OSError: cannot identify image file PosixPath('/home/ubuntu/.fastai/data/oxford-iiit-pet/images/saint_bernard_188.jpg')

anyone know why? I’m guessing its the issue with not being able to identify PosixPath but when i run this cell:
path.ls()

i get an output of:

[PosixPath('/home/ubuntu/.fastai/data/oxford-iiit-pet/images'),
 PosixPath('/home/ubuntu/.fastai/data/oxford-iiit-pet/annotations')]

so i’m confused why i’m getting the issue with not being able to identify the image file PosixPath

Hi @leugene,

First, being able to run the python instruction path.ls() (which list the files and subfolders of first level located at path), does not mean that files in subfolders can be read.

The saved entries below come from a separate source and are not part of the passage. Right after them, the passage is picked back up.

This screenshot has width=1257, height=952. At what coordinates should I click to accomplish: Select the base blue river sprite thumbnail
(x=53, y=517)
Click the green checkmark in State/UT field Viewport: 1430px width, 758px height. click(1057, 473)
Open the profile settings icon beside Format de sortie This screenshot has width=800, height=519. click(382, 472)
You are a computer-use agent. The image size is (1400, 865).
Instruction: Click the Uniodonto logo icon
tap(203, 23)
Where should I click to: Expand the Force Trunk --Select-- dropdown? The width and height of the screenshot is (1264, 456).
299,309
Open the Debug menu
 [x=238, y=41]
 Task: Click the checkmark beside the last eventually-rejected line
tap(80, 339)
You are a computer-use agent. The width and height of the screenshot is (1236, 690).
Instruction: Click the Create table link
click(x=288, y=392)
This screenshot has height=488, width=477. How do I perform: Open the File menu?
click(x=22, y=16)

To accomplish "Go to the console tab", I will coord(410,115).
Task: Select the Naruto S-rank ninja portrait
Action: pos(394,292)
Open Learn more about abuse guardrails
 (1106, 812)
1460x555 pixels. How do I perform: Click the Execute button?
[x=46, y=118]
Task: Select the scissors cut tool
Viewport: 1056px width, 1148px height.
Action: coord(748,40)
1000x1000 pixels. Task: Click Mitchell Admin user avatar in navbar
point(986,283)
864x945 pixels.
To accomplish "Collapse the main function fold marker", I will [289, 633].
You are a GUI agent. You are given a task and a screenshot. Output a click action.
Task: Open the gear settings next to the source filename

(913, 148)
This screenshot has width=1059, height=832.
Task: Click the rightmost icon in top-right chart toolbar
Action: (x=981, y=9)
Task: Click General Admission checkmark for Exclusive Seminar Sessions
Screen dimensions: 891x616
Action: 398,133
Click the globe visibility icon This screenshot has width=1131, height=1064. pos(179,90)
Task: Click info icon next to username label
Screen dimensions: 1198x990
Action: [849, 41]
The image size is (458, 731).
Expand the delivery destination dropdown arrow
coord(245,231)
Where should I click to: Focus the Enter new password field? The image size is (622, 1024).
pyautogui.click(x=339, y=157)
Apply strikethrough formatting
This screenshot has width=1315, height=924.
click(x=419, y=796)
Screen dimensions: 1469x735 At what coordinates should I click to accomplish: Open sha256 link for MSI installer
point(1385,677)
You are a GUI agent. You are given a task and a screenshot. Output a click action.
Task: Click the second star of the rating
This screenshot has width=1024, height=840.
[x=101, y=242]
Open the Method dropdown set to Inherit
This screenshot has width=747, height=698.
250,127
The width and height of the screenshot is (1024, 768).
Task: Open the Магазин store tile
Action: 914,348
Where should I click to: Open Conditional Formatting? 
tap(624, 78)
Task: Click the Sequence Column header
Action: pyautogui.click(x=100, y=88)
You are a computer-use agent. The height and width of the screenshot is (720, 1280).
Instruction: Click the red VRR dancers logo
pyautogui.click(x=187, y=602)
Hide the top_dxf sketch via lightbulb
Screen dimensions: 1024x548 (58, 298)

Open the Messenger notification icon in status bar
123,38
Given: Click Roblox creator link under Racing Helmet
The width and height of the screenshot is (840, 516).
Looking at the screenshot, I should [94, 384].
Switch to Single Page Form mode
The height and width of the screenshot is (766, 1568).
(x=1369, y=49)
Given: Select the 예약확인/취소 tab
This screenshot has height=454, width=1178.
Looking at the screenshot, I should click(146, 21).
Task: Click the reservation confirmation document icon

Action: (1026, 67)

Since the PIL.Image.open is throwing an error, most likely, the file is present but unreadable, meaning that you might have encountered a connection issue during dataset download or something similar that ended up corrupting this specific file. The corruption can also be caused by issues on the dataset server side but it’s hard to tell at this moment.

So I would recommend:

  1. check if you can open manually the file at /home/ubuntu/.fastai/data/oxford-iiit-pet/images/saint_bernard_188.jpg. If not, then it’s indeed corrupted.
  2. if corrupted, you can try to delete the entire folder (it would be great to only download this specific file again, but I’m not that knowledgeable about dataset downloading specifics with fastai :sweat_smile:) by typing the following in your console and pressing Enter (given the path, I assume you’re on Ubuntu):
sudo rm -r /home/ubuntu/.fastai/data/oxford-iiit-pet

more specifically on Unix systems, sudo will ask your password to grant you admin rights in case it’s necessary, rmshort for remove is a command for file removal, and -r flag means that it will recursively apply the command to subfolders and subfiles located at the specified path
3. Then rerun the notebook to download the dataset again.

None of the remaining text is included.